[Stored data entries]
Content starts

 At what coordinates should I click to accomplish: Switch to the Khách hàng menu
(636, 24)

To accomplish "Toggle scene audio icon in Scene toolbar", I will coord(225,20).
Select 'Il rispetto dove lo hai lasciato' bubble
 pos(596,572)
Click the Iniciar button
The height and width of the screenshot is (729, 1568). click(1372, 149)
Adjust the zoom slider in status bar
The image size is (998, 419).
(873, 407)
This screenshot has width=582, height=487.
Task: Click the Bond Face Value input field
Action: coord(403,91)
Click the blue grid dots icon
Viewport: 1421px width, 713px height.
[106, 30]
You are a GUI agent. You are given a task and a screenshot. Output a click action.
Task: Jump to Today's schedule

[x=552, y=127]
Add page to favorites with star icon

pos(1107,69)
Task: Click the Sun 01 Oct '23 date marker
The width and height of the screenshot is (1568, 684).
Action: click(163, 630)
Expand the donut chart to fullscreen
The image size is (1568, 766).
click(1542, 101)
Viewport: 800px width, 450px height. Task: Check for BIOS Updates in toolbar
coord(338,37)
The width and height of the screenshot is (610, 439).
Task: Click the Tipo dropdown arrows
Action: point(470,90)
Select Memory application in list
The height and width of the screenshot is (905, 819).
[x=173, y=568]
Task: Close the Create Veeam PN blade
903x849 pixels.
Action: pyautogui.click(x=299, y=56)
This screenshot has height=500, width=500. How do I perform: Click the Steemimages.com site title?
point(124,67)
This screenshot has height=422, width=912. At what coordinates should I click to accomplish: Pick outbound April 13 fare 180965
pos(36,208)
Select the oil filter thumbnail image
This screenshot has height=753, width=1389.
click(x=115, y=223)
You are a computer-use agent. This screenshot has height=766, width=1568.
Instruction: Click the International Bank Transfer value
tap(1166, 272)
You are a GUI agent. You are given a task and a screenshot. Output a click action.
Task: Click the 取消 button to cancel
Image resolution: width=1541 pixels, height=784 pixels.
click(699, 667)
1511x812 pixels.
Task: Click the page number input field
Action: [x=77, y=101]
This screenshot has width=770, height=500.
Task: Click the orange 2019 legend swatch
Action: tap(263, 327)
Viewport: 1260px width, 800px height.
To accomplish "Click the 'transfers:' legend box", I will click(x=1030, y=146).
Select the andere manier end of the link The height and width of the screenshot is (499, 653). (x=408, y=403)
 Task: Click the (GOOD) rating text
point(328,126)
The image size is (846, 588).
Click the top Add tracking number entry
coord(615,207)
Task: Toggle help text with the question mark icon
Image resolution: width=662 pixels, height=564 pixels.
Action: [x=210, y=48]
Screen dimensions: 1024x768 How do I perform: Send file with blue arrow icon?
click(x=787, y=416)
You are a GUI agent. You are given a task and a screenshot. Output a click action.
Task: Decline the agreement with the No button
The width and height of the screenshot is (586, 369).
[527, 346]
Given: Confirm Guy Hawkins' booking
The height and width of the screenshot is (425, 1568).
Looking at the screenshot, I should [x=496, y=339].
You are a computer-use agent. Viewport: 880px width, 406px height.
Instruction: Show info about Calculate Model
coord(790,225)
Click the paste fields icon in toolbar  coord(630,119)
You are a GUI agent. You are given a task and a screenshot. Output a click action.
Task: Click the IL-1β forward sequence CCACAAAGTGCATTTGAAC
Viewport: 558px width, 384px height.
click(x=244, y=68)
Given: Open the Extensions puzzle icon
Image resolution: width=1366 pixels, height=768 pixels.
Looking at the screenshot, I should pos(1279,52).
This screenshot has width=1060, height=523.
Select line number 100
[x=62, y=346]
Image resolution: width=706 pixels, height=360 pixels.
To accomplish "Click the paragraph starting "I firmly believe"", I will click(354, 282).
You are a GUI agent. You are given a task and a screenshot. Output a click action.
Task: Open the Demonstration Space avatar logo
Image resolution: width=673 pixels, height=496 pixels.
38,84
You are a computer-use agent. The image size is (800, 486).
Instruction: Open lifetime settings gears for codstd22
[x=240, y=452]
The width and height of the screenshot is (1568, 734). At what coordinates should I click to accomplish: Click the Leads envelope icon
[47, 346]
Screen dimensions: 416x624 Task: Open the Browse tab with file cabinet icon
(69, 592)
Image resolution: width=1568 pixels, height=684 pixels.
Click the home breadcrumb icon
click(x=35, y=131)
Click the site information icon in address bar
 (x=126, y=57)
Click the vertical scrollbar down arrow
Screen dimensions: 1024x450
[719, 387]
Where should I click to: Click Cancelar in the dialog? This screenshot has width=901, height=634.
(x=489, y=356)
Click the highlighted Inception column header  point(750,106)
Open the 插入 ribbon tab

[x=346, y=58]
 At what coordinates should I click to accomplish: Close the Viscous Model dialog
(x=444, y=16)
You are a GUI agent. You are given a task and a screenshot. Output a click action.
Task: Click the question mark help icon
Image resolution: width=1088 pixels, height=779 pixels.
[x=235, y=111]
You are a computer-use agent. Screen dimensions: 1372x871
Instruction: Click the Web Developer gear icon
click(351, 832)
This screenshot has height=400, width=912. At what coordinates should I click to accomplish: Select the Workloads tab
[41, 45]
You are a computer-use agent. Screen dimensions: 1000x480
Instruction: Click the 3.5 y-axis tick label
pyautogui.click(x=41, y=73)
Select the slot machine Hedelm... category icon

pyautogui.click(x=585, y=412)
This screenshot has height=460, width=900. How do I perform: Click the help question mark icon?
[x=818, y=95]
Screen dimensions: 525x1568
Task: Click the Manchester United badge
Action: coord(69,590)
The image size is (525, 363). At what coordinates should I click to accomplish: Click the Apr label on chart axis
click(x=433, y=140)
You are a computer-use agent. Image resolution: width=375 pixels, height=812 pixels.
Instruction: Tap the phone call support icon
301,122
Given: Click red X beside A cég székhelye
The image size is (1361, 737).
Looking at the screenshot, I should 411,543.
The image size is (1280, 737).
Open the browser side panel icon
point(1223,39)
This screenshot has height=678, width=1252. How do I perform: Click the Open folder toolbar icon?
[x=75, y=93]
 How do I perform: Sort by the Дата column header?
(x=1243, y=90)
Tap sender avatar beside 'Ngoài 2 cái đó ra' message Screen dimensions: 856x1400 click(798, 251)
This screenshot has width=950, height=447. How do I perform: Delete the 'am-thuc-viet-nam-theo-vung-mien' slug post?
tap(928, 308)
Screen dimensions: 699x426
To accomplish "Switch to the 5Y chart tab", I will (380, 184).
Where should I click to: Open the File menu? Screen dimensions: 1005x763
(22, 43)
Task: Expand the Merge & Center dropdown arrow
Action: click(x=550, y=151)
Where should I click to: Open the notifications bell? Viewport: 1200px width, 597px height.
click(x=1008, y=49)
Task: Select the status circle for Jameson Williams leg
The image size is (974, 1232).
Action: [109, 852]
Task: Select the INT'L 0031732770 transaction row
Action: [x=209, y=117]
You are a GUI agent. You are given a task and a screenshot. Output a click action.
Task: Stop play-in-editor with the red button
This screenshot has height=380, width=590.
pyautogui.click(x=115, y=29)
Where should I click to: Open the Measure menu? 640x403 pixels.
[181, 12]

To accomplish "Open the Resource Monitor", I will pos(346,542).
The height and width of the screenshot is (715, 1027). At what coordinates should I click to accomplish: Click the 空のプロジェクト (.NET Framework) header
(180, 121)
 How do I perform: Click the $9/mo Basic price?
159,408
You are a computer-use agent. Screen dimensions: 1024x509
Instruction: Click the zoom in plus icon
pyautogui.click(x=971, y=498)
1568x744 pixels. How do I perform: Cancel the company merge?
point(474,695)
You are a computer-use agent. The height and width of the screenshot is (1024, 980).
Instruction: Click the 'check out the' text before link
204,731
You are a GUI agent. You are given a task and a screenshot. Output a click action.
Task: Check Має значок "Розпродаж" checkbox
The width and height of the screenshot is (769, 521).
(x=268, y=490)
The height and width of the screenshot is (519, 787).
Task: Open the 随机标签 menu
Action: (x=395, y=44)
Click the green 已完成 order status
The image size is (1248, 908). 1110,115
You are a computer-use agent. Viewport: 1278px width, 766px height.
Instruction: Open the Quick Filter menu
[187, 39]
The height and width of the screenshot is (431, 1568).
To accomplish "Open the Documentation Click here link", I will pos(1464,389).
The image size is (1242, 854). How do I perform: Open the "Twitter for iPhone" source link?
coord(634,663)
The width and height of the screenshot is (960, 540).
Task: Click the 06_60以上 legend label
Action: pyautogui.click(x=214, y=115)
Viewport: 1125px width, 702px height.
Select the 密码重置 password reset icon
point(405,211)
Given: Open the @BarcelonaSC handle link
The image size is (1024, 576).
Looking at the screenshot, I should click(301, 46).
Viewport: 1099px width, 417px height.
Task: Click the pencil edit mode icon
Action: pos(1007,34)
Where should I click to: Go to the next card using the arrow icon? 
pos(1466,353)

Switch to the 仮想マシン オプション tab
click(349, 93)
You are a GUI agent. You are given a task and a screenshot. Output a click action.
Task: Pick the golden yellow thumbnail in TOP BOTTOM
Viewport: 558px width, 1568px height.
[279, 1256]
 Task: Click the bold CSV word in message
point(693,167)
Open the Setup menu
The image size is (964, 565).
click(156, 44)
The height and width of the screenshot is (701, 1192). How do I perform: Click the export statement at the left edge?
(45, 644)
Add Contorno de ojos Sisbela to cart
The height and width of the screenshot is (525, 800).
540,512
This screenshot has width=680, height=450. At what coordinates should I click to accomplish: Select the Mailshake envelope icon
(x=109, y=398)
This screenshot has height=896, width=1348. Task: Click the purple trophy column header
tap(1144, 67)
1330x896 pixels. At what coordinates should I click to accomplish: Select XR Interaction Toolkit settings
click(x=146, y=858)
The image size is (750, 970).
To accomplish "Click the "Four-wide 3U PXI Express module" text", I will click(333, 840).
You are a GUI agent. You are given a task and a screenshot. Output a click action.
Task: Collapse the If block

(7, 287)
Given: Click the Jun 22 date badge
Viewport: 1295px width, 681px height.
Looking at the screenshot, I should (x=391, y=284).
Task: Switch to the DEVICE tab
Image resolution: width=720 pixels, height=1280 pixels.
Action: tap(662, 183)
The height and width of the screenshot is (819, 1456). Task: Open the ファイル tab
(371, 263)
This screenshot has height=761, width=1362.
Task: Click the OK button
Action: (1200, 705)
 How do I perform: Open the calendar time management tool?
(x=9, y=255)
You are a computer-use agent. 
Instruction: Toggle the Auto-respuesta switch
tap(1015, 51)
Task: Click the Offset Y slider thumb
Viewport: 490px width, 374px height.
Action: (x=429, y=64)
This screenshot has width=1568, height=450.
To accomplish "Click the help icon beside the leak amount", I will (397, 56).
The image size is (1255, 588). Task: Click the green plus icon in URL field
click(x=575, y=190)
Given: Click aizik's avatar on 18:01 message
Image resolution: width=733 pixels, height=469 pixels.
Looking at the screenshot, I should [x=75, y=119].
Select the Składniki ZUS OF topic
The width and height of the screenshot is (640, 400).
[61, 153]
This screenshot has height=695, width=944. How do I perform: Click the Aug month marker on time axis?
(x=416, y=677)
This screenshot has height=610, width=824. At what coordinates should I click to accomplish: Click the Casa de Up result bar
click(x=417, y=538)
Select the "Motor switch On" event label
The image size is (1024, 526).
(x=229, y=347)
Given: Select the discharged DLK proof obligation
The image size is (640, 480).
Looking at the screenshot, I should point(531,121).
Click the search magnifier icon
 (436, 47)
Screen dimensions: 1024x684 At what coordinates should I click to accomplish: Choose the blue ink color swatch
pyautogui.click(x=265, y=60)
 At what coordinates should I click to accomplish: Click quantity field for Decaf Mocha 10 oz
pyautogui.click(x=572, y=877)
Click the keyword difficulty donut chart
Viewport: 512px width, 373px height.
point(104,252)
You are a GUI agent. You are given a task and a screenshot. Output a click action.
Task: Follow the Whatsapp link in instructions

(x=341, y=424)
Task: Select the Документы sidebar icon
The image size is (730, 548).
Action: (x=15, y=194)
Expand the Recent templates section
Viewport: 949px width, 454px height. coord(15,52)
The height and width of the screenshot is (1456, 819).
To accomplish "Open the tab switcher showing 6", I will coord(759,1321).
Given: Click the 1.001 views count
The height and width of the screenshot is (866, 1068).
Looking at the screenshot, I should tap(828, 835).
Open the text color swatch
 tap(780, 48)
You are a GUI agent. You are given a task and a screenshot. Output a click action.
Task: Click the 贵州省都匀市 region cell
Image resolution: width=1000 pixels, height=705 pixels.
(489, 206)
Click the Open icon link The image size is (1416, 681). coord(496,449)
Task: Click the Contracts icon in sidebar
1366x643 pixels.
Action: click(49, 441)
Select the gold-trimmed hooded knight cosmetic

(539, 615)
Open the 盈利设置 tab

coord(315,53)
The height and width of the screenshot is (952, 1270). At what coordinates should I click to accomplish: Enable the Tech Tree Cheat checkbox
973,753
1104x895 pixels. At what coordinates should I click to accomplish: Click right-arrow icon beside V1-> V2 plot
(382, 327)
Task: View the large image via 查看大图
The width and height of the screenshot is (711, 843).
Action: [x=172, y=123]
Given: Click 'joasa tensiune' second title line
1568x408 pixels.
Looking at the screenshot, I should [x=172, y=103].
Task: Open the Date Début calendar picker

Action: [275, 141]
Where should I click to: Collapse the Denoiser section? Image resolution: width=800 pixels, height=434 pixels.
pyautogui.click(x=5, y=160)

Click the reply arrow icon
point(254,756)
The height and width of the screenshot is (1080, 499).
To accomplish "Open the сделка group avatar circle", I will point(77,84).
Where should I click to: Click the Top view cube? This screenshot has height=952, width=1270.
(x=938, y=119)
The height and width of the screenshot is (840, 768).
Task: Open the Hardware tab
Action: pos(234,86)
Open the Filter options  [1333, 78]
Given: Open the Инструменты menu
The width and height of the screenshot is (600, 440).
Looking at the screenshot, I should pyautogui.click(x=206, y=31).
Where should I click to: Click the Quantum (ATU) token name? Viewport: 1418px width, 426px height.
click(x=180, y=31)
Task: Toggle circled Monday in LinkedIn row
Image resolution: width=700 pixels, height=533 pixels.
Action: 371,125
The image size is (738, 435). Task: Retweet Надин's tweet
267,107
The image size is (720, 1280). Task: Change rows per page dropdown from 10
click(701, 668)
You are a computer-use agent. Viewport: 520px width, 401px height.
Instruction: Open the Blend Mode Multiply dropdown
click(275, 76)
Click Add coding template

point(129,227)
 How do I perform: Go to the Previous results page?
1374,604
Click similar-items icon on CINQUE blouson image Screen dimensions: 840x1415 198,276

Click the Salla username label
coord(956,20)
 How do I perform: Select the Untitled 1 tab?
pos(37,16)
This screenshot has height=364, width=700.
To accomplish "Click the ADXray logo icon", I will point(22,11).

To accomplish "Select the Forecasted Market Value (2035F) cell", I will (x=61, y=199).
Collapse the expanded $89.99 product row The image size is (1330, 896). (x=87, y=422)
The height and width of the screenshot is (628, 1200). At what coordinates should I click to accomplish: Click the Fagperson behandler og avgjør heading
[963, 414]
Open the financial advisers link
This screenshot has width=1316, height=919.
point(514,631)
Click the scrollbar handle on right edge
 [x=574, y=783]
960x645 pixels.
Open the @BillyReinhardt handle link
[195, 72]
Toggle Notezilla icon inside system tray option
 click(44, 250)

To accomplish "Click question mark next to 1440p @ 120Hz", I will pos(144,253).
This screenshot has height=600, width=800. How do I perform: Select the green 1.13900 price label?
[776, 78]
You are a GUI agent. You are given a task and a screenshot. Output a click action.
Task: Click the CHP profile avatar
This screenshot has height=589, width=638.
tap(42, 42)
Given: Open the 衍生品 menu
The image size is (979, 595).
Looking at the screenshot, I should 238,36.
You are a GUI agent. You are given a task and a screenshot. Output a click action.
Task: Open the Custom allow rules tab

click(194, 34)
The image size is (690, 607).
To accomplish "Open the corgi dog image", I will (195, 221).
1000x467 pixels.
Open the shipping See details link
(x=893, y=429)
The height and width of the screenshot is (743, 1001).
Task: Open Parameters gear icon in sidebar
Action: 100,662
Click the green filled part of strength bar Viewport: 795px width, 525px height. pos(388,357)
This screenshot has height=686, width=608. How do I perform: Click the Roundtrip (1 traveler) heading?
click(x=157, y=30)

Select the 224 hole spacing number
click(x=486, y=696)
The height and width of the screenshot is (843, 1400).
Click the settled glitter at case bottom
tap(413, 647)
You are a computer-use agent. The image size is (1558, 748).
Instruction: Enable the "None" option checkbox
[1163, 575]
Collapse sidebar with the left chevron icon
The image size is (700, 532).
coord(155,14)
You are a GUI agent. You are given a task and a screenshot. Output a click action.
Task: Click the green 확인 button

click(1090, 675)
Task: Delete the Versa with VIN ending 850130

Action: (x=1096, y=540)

Content ends

» Exercise details:
Once the line with "Tap sender avatar" is found in the records above, print exactly that line and every line after it through the line with "Screen dimensions: 699x426".

» Exercise output:
Tap sender avatar beside 'Ngoài 2 cái đó ra' message Screen dimensions: 856x1400 click(798, 251)
This screenshot has width=950, height=447. How do I perform: Delete the 'am-thuc-viet-nam-theo-vung-mien' slug post?
tap(928, 308)
Screen dimensions: 699x426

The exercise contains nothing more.